A new report has revealed around 2.4 million or almost one third of Australian workers are missing out on some or all of their super entitlements and little is being done about it.
Under the Superannuation Guarantee (SG), employers must contribute 9.5 per cent into the super account of every worker over the age of 18 earning $450 a month. But, according to data from the Australian Taxation Office and Australian Bureau of Statistics, many Australian employers are dodging compulsory superannuation payments to the tune of $3.6 billion a year (2013-2014).
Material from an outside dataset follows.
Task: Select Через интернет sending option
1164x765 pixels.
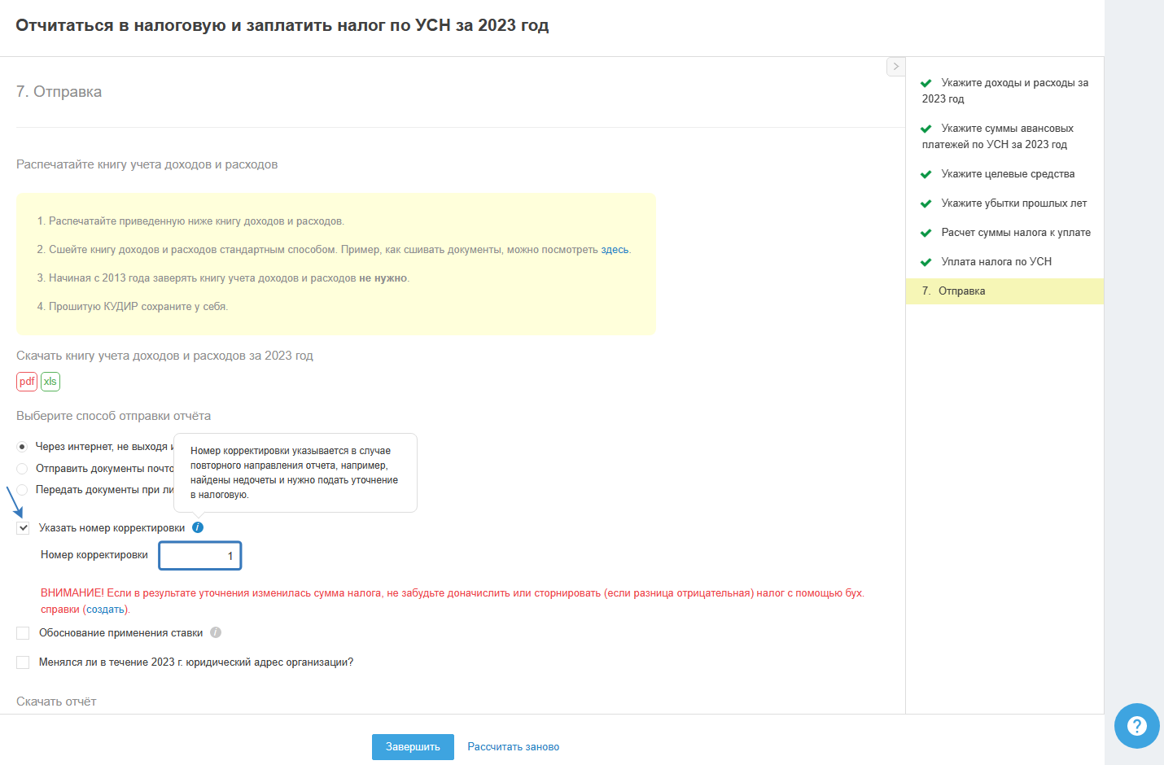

This equates to $1,489 or close to four months of super for the average worker affected.
Small and medium-sized businesses were found to be least likely to pay SG and workers under the age of 30 were more likely to miss out; 37 per cent of 20-24 year-olds compared to 23 per cent of 50-54 year-olds. Currently, employers have up to four months to pay SG. SG payments must be made to complying funds or retirement savings accounts (RSAs) by the quarterly due dates, which are 28 days after the end of each quarter. Employers who don’t pay the minimum amount of SG for their employee into the correct fund by the due date, may have to pay the super guarantee charge (SGC).
The SGC is made up of: SG shortfall amounts calculated on the employee’s salary or wages; interest on those amounts (currently 10 per cent) and an administration fee ($20 per employee, per quarter). Employers who fail to meet their SG obligations may also be liable for a range of penalties or charges on top of the super guarantee charge.
Paying super is an important part of being an employer. To ensure your business remains compliant, remember to: pay the right amount (9.5 per cent) of employee ordinary time earnings; pay on time; pay the right way and keep records to show you have met your obligations. Also, it is important to note that super is only tax deductible if paid on time.